Development of another targeted therapy, the PARP inhibitor olaparib, was nearly sidelined in ovarian cancer after a phase II trial failed to demonstrate an overall survival benefit as a maintenance therapy.
AstraZeneca announced in December 2011 that it would discontinue its olaparib development program, but subsequently revived its clinical efforts after a subgroup analysis showed strong activity in patients with BRCA-mutated tumors. Two phase III clinical trials are now moving forward with PFS as the primary endpoint—as measured by radiologic scans performed at baseline and then every 12 weeks and evaluated by blinded independent central review using modified RECIST data.
While the FDA wrestles with clinical trial endpoints, results that may not be acceptable for a new drug approval in the United States are finding acceptance in other countries.

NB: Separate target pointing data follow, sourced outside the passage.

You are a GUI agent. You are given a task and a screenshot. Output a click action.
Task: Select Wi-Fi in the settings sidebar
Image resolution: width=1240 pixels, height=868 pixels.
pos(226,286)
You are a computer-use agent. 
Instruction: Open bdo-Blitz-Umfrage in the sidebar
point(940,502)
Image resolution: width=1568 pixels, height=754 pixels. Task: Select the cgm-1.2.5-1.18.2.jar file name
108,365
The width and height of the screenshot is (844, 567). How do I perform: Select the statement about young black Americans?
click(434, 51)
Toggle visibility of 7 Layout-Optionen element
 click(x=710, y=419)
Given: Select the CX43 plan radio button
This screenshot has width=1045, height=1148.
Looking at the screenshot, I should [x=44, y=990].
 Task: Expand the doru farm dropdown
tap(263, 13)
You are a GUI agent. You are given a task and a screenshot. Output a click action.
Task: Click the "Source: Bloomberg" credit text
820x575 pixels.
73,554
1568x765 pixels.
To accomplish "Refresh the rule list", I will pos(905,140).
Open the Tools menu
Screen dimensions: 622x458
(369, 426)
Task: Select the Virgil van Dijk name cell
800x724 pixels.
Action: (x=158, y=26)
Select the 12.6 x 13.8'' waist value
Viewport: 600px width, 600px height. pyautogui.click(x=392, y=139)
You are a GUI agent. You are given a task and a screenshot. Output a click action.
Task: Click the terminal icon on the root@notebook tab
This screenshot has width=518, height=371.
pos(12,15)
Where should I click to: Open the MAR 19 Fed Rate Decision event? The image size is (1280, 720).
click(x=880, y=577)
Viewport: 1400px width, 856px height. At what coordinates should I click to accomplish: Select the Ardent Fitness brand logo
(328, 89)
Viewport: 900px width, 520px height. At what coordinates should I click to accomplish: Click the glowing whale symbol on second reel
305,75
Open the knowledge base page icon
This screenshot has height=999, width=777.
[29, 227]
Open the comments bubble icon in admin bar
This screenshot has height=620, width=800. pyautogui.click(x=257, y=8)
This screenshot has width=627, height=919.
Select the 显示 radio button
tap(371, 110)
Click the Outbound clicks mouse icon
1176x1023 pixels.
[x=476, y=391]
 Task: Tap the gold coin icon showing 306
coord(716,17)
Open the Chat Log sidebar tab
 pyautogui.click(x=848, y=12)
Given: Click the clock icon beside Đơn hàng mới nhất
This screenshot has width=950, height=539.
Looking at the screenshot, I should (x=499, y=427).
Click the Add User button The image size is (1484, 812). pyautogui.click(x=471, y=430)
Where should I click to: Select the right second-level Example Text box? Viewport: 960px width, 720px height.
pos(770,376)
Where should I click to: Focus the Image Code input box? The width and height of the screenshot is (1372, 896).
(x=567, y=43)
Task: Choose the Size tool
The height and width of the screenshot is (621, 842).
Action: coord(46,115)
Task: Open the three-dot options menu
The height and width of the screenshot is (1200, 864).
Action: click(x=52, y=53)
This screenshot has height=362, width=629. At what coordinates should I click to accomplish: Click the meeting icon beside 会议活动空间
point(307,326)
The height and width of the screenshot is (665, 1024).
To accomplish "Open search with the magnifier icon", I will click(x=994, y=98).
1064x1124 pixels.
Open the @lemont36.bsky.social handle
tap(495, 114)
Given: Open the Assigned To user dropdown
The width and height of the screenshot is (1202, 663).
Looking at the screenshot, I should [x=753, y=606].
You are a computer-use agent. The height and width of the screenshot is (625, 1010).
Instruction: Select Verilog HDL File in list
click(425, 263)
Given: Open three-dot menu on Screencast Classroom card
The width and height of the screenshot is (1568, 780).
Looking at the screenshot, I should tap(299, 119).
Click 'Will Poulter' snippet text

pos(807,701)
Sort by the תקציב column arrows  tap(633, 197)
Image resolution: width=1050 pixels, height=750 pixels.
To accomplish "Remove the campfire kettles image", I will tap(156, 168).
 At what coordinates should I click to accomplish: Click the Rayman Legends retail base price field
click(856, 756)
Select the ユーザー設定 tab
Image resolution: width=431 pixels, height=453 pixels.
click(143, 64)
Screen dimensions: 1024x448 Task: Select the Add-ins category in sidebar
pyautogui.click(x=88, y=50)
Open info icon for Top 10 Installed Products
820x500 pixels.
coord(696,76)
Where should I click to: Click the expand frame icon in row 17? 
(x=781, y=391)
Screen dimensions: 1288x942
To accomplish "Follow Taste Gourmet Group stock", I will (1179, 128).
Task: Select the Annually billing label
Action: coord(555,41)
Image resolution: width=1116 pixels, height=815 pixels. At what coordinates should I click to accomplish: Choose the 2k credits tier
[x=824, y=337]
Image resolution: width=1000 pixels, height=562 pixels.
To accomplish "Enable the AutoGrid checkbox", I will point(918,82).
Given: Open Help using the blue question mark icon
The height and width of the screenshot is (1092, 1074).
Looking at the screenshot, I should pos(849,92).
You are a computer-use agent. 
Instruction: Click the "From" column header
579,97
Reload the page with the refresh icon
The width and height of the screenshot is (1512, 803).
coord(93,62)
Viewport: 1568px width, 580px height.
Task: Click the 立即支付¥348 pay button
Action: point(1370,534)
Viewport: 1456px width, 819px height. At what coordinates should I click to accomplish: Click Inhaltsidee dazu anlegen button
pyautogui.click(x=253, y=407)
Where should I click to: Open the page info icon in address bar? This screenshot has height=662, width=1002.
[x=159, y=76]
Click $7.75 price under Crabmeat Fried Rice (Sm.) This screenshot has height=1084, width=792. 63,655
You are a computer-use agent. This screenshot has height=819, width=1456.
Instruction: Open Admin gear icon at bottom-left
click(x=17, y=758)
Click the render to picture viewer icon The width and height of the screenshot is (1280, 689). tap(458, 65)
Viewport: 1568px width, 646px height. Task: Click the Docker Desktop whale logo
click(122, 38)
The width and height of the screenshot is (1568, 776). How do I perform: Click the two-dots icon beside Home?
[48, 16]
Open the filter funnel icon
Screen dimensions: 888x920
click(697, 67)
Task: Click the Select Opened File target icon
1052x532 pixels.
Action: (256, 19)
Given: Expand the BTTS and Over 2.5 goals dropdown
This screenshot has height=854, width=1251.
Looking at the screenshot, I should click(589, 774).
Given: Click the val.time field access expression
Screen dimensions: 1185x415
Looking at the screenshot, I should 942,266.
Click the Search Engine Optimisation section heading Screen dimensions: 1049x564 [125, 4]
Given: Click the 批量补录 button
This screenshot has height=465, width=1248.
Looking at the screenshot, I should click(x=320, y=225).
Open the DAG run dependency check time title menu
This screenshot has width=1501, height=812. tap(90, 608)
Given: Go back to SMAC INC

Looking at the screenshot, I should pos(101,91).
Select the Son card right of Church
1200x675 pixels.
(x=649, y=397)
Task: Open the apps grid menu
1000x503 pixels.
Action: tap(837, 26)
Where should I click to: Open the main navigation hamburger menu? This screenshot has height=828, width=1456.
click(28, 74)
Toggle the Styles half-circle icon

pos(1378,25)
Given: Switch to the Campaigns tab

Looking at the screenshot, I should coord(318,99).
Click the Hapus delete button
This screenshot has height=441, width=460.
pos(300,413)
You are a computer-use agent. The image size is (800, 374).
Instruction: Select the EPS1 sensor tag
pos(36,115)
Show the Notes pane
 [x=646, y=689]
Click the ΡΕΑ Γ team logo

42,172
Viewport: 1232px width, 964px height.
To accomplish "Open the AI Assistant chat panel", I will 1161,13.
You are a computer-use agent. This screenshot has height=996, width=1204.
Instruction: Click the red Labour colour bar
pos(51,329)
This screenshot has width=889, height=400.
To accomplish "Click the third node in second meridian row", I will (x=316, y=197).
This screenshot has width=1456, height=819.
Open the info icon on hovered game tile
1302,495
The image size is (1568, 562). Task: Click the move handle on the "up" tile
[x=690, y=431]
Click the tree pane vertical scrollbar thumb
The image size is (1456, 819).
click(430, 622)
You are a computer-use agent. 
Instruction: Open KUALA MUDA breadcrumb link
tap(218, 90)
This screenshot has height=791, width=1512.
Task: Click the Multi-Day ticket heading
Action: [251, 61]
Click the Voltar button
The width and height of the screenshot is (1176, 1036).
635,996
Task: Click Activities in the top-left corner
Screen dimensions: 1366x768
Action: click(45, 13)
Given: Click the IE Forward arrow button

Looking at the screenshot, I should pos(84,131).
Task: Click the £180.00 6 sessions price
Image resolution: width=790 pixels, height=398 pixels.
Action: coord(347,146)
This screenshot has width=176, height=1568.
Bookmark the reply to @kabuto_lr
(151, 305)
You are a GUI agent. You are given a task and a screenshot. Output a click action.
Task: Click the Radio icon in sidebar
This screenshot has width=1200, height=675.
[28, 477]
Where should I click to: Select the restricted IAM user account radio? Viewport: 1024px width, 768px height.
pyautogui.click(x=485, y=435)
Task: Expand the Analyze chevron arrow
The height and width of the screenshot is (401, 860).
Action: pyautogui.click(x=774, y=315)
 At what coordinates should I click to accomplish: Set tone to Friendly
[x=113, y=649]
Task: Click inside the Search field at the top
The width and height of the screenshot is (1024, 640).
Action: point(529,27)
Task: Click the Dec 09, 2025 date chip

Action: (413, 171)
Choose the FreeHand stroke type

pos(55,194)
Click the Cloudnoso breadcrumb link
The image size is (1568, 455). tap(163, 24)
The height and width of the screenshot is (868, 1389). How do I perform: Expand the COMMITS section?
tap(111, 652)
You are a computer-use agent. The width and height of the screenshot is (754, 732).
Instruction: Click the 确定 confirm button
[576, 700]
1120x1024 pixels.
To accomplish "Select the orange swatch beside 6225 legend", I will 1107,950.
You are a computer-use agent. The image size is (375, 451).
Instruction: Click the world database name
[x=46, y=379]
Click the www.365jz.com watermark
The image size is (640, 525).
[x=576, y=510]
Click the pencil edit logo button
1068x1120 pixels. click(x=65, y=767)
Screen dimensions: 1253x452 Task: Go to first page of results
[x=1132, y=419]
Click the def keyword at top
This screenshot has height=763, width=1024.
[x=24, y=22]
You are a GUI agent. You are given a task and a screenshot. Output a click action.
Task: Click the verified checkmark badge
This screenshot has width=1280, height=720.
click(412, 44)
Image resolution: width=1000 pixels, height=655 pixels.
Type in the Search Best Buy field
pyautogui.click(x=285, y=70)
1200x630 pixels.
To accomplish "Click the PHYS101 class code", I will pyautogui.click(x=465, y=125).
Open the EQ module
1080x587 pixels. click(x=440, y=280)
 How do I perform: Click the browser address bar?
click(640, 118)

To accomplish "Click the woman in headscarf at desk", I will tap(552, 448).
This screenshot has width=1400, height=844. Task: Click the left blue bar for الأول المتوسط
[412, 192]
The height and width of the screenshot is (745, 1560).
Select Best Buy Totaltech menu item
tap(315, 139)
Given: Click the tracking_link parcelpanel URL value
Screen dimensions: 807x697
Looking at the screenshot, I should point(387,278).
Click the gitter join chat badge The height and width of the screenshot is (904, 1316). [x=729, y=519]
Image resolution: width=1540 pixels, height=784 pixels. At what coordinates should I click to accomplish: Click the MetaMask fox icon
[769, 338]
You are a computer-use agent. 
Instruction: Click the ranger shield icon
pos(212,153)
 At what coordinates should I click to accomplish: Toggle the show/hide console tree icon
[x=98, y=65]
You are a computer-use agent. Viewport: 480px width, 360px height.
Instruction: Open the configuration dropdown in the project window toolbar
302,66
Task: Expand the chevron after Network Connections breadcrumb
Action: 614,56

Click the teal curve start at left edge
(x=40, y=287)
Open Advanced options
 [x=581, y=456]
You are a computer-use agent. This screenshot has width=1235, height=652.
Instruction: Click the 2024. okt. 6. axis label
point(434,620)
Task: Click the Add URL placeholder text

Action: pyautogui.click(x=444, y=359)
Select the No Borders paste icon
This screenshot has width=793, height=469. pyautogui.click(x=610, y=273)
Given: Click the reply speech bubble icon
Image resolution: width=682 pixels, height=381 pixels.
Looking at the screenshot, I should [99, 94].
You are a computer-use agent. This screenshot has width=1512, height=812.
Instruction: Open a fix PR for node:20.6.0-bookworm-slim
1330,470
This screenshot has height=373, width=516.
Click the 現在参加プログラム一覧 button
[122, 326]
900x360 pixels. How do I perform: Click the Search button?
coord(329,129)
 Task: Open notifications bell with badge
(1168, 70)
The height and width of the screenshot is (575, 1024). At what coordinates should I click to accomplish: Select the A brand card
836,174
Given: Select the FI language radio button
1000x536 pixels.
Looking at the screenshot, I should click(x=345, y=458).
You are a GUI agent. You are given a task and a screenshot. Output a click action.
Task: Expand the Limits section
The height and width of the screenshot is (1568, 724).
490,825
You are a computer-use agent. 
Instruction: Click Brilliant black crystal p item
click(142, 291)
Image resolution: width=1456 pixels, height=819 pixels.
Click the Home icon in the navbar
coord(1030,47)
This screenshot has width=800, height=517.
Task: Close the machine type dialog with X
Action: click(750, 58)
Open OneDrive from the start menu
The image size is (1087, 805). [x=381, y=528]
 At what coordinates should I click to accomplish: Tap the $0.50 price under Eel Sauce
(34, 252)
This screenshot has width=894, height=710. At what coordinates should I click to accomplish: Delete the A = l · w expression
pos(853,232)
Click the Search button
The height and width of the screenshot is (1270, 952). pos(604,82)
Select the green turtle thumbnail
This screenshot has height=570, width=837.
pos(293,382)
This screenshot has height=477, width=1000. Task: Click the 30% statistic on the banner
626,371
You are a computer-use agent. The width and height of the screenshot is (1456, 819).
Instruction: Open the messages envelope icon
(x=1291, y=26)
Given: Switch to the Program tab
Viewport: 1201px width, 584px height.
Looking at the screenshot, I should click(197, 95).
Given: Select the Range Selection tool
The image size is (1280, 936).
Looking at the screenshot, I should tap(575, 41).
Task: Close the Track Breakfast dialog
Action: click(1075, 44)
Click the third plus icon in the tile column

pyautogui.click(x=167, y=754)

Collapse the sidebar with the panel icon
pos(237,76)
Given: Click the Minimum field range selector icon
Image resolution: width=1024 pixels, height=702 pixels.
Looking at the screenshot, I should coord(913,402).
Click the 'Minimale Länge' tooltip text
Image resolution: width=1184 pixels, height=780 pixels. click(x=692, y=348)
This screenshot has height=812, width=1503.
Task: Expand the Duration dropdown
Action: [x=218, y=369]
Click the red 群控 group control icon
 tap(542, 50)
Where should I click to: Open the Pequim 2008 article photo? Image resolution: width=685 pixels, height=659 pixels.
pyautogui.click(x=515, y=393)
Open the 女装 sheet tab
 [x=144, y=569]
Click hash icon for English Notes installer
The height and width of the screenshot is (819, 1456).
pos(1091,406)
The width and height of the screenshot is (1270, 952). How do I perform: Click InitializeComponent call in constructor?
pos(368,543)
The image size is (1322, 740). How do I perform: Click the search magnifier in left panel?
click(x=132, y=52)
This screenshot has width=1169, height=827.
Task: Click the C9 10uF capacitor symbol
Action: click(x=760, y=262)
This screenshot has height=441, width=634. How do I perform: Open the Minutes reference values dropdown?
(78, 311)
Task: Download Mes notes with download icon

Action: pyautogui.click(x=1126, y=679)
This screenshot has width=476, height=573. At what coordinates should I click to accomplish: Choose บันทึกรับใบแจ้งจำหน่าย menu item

In November, Japanese regulators approved bevacizumab for the treatment of ovarian cancer based mainly on the results of the phase III GOG- 0218 study, according to Chugai Pharmaceutical Co, Ltd, which is part of the Roche Group. The study, conducted partly in the United States, demonstrated a median PFS of 14.1 months for patients with stage III/IV disease who took prolonged bevacizumab plus chemotherapy upfront and as maintenance therapy versus 10.3 months for chemotherapy alone.6
Bevacizumab is now approved as front-line therapy for ovarian cancer in 110 countries, including 26 European Union countries, said Chugai.
In a similar vein, the European Medicines Agency has agreed to consider marketing authorization for olaparib as a maintenance treatment for patients with BRCA-mutated, platinum-sensitive relapsed ovarian cancer based on phase II clinical trial results, according to AstraZeneca.